Jetzt bin ich vorerst glücklich, aber dennoch wäre es interessant zu wissen, weshalb es bisher mit der andere Methode nicht ging.
Denn ich würde gerne meinen "Start-Manager" nutzen...

Vielen Dank für euer Interesse :toll:

PS.: Wisst ihr vllt weswegen das Fehler geschmissen hat?


----------



## Evil-Devil (1. Jun 2012)

Hat denn mit dem durchlaufen der Tests irgendein DisplayMode funktioniert oder sind die alle failed? Könnte sonst ja sein, dass der Mac das init mit der Desktop Auflösung schafft und dann erst die Auflösung wechseln kann...Mac...mehr als ausprobieren wird da schätze ich nicht drin sein.
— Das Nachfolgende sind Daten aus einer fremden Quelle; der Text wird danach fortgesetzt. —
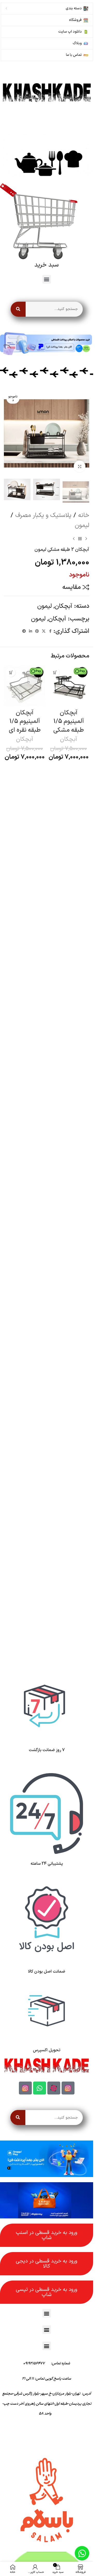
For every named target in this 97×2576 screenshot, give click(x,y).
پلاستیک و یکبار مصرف (43, 515)
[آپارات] (53, 2088)
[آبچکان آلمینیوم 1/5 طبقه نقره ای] (24, 686)
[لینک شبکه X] (43, 631)
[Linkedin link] (30, 631)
Toolkit ist das Toolkit aus AWT oder?


----------



## TKPROG (1. Jun 2012)

Soweit ich es bemerkt habe, hat jeder DisplayMode funktioniert ;D.
Es lag ja, wie ich bereits vorher geschrieben hatte irgendwie am Projekt...
Nun nutze ich eine von mir vorher genutzte Intialisierung und sie klappt wenigstens.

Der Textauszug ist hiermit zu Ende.